So it's been a week since my mental breakdown. :) No, I didn't end up in a padded room or in a straight jacket (might have needed it...maybe I should have...). But I came just about a hair away from losing my marbles.


I have not discussed a particular personal topic here on the blog but because it helps set the scene for my "mental health crisis", here ya go.....we're going on years of infertility and I'm starting to get good and tired of the treatments. And lately, with the fertility treatment schedule, working full time, finishing my Masters, taking care of the farm and the animals and their needs, miscellaneous side ventures, etc etc etc...I've been a little more "challenged" shall we say.

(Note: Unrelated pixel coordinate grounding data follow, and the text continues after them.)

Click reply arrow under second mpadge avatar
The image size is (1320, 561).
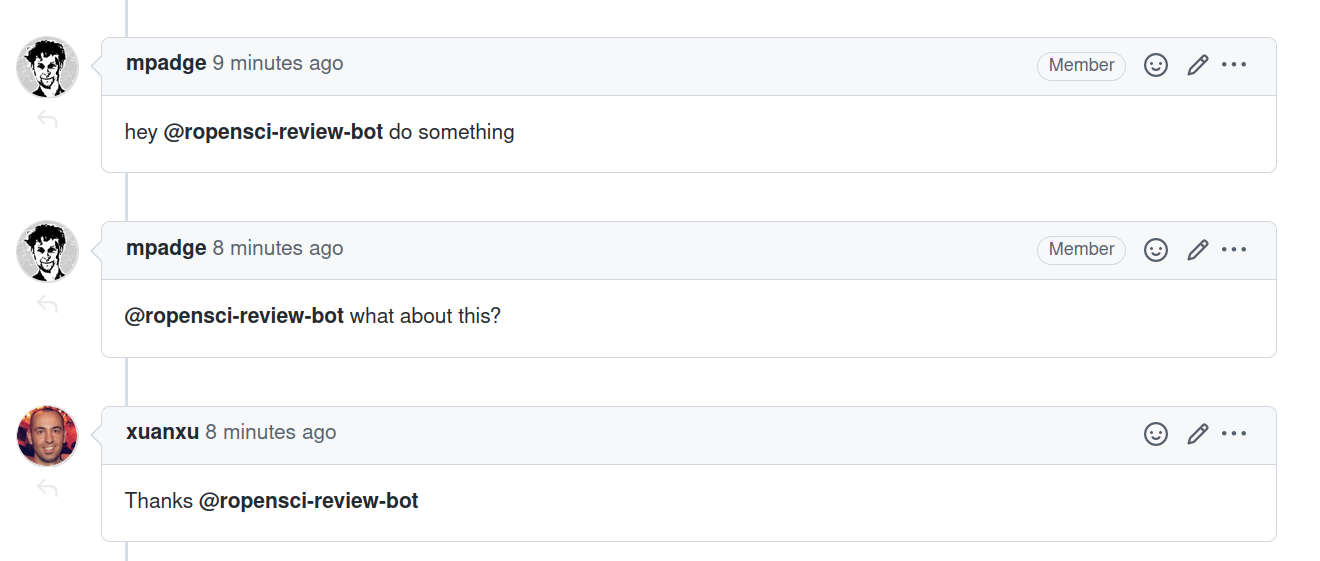[47, 304]
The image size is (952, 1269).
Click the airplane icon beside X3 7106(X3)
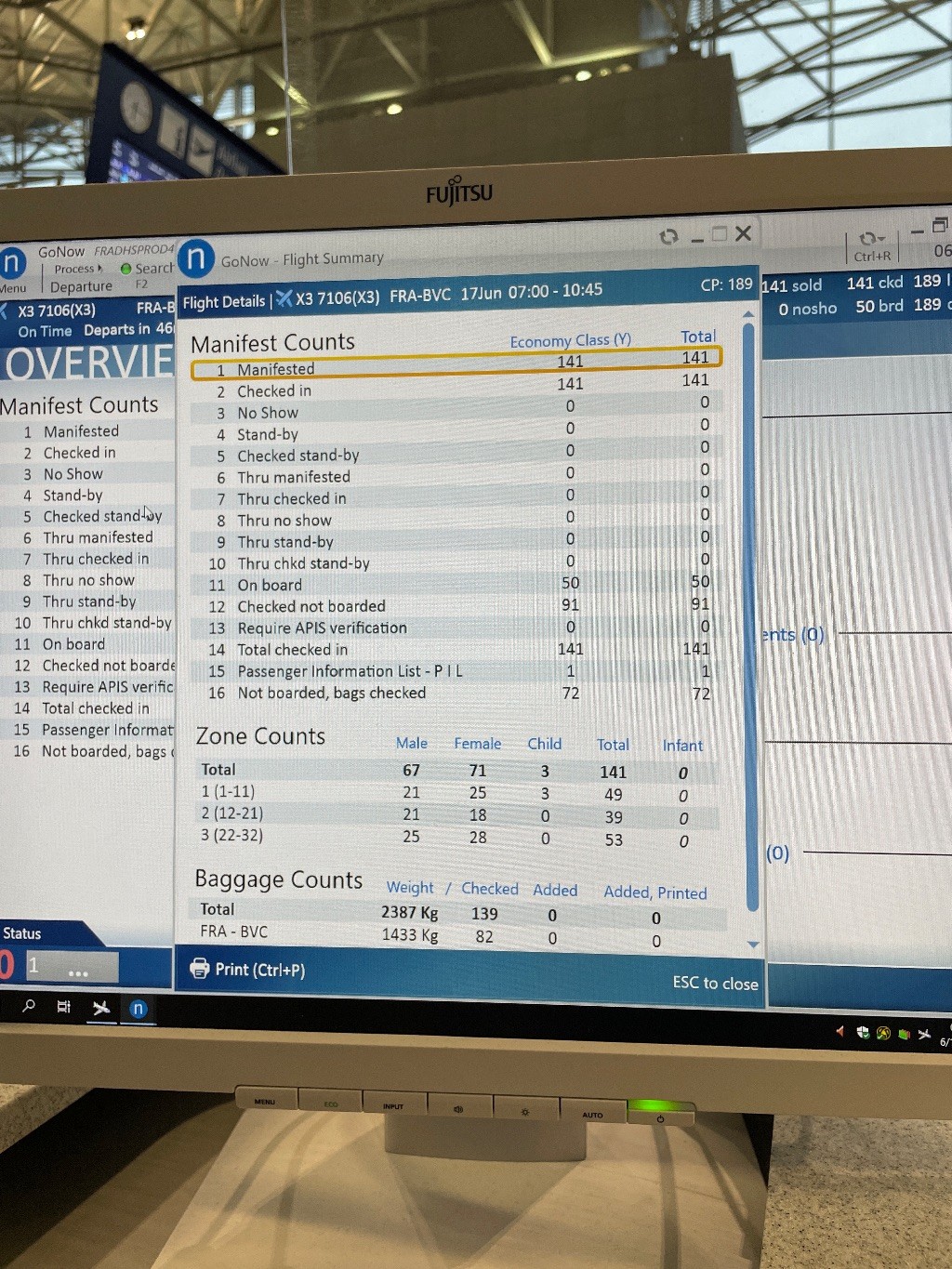tap(284, 298)
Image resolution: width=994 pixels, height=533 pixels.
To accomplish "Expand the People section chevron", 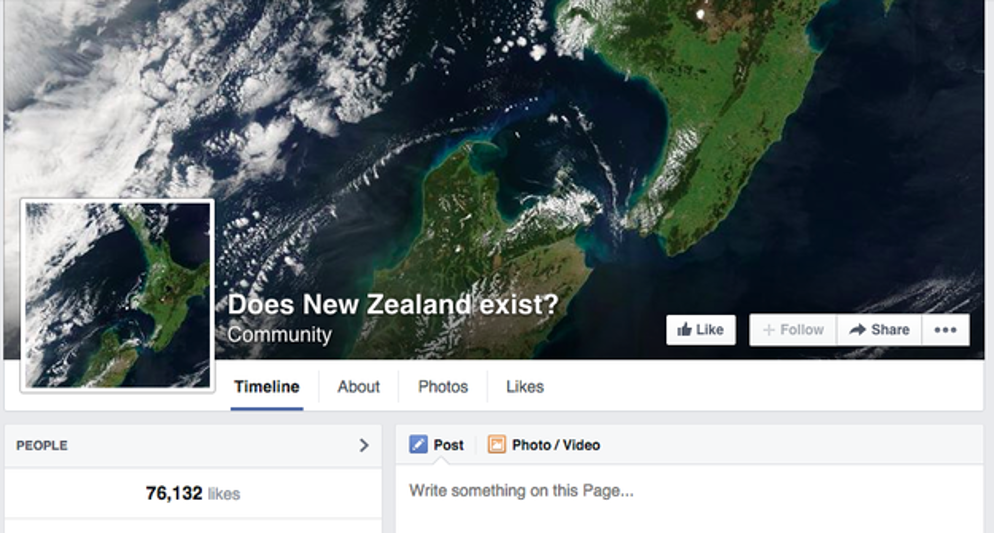I will (364, 445).
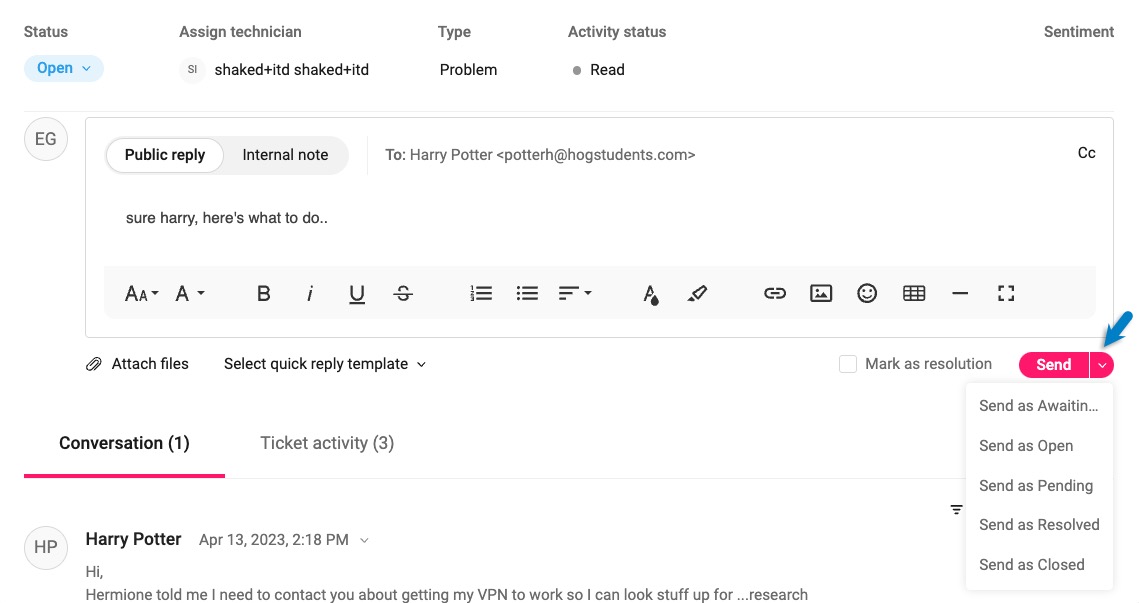Insert a hyperlink with the link icon
This screenshot has height=603, width=1139.
pyautogui.click(x=775, y=294)
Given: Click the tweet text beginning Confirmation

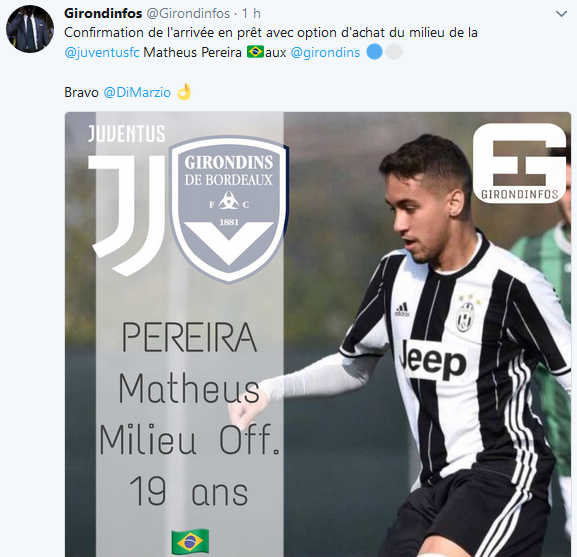Looking at the screenshot, I should [x=271, y=42].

Our newest infertility plan calls for injectable medications that have to be overnighted from some specialty pharmacy in New Jersey. They have to be signed for and refrigerated so they deliver them to my workplace. And of course, they are not covered by insurance and cost a lotta lotta lotta money.


This is so fun.


It all sure makes for a good story now though.


This day was ordinary but one of those days when Murphy's Law permeates every stinking thing you do. What can go wrong, does go wrong. And did go wrong.


Except I did get my medication delivered to work promptly and tucked away in the refrigerator, ready for my evening appointment.


The work day was not bad other than the fact that my face was covered in hives (yeah I don't know why) and then I tried to cover it with make up. That's always a good look.


The real joyride started after I left work. I get out at 3:00 and had to head home to take care of the horses and dogs (and ducks and cats) before my doctor's appointment at 4:45. Then return to pick up Hank for obedience class. No problem.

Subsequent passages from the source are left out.